The IEA said that though OECD (Organisation for Economic Co-operation and Development) oil stocks have come off and are now below 2016 levels, they remain 219 million barrels above the five-year average. Even if stocks fall by half a million barrels per day (b/d), they will still be about 60 million barrels above the five-year average by March 2018, according to the Paris-based agency.
The IEA forecasts demand growth of 1.5 million b/d in 2017 and still relatively strong demand growth of 1.4 million b/d next year.
Now, the fragile recovery in demand is under threat. In reaction to Pyongyang’s claim that it tested a hydrogen bomb, US President Donald Trump tweeted that the US was considering “stopping all trade with any country doing business with North Korea.”
This was clearly directed at China, which is believed to have maintained its oil ties with North Korea.
Japan has been pushing for an oil embargo as an additional UN Security Council sanction against North Korea, following the regime’s ballistic missile launch over Japan on August 29. But any UN Security Council resolution on tightening sanctions against North Korea would require tacit consent from China, which has veto power as a permanent UN Security Council member.
Market sources have told us that China supplies small volumes of crude from its Daqing block to North Korea’s Ponghwa refinery - through a pipeline. Ponghwa has a capacity to handle 1.5 million tonnes of oil per year (30,000 b/d).
According to China’s official customs data, the last crude exports to North Korea were in December 2013 at 92,223 tonnes with a total of 578,002 mt (4.24 million barrels) exported to the country that year. After that, no crude exports to North Korea are recorded. But market sources in North Asia say North Korea currently takes about 6 million barrels/year of Chinese crude.

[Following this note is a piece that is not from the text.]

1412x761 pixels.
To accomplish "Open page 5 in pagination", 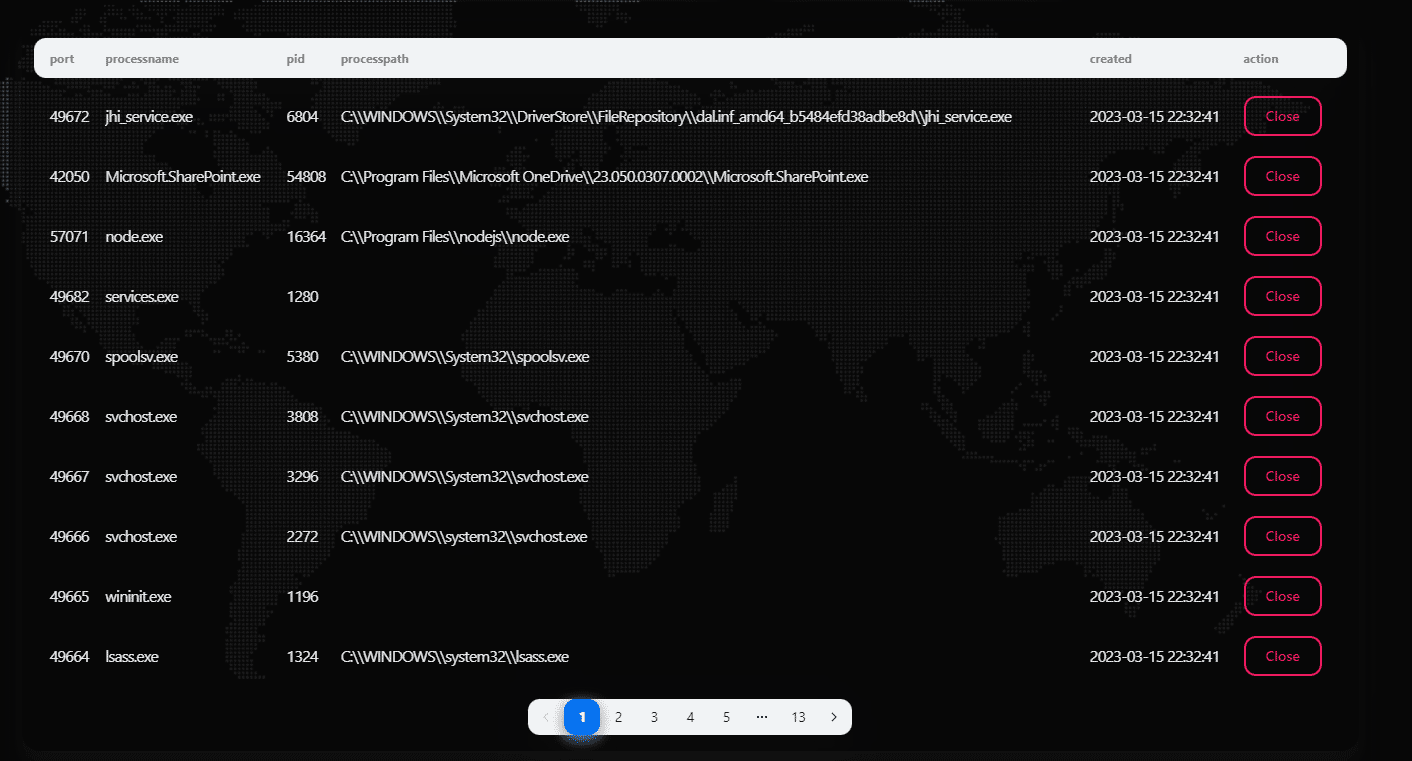I will click(x=726, y=717).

Meanwhile, supply is still growing. OPEC continues to grapple with oversupply owing to a ramp up of production in Nigeria and Libya - the two OPEC members exempt from the oil cut deal agreed by OPEC and nonOPEC producers in late 2016.

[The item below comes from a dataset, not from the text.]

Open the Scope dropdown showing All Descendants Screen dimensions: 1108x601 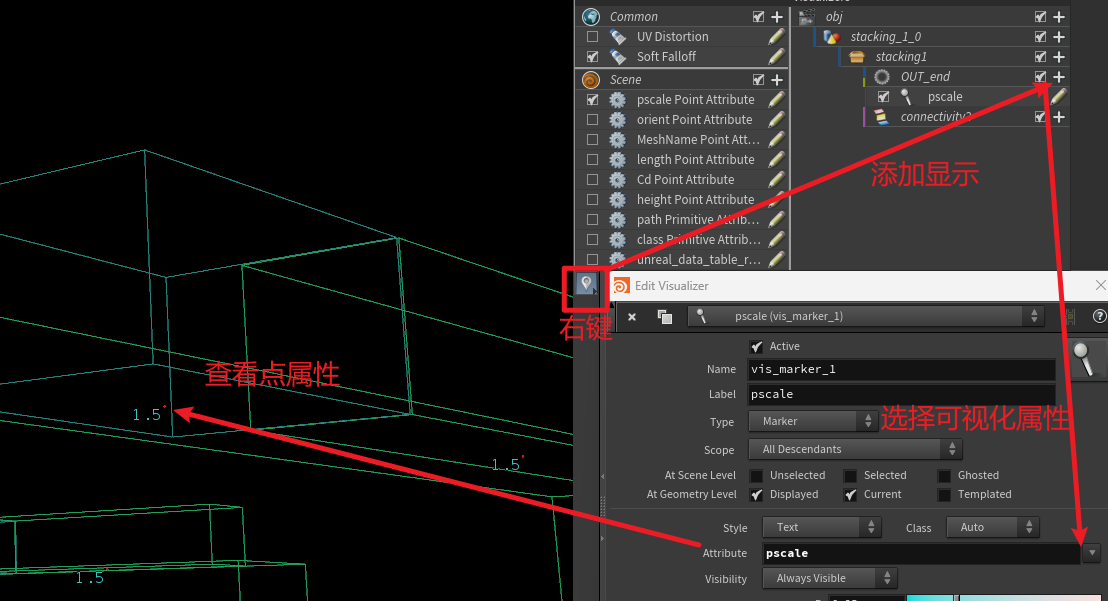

According to the latest Platts survey, OPEC produced 32.82 million b/d in July, its highest level so far this year. Libya’s oil output averaged 990,000 b/d in July, up 180,000 b/d from June, though the country lost around 360,000 b/d of output by mid-August due to the closure of three fields.
Nigeria produced 1.81 million b/d in July, up 30,000 b/d from June.
Oversupply has kept a lid on oil prices which have hovered in a tight range of US$50-52 per barrel for Brent crude and US$47-49 per barrel for West Texas Intermediate crude.
But strong signs are emerging that the 1.8 million b/d production cut agreement which took effect on January 1 this year and was due to end in March 2017 will be extended until June.
Saudi Arabia and Russia are keen on the extension to demonstrate their commitment to market management and dampen fears that the producers will return to a market-share battle as soon as the deal expires. Informal discussions have begun around the deal and Iran and Iraq have pledged their support.
Meanwhile, Libya and Nigeria have been invited to attend the next OPEC/ non-OPEC monitoring committee meeting in Vienna on September 22 to discuss their their production outlook. It was not clear if the two countries will be asked to join the cut agreement.
But with stocks still stubbornly high and non-OPEC production growth showing no signs of abating - according to the IEA, non-OPEC output is expected to grow by 1.4 million b/d in 2018 and that could wipe out gains from a growth in demand - it remains to be seen if simply an extension will be enough or will the producer group have to deepen the production cuts to speed up rebalancing.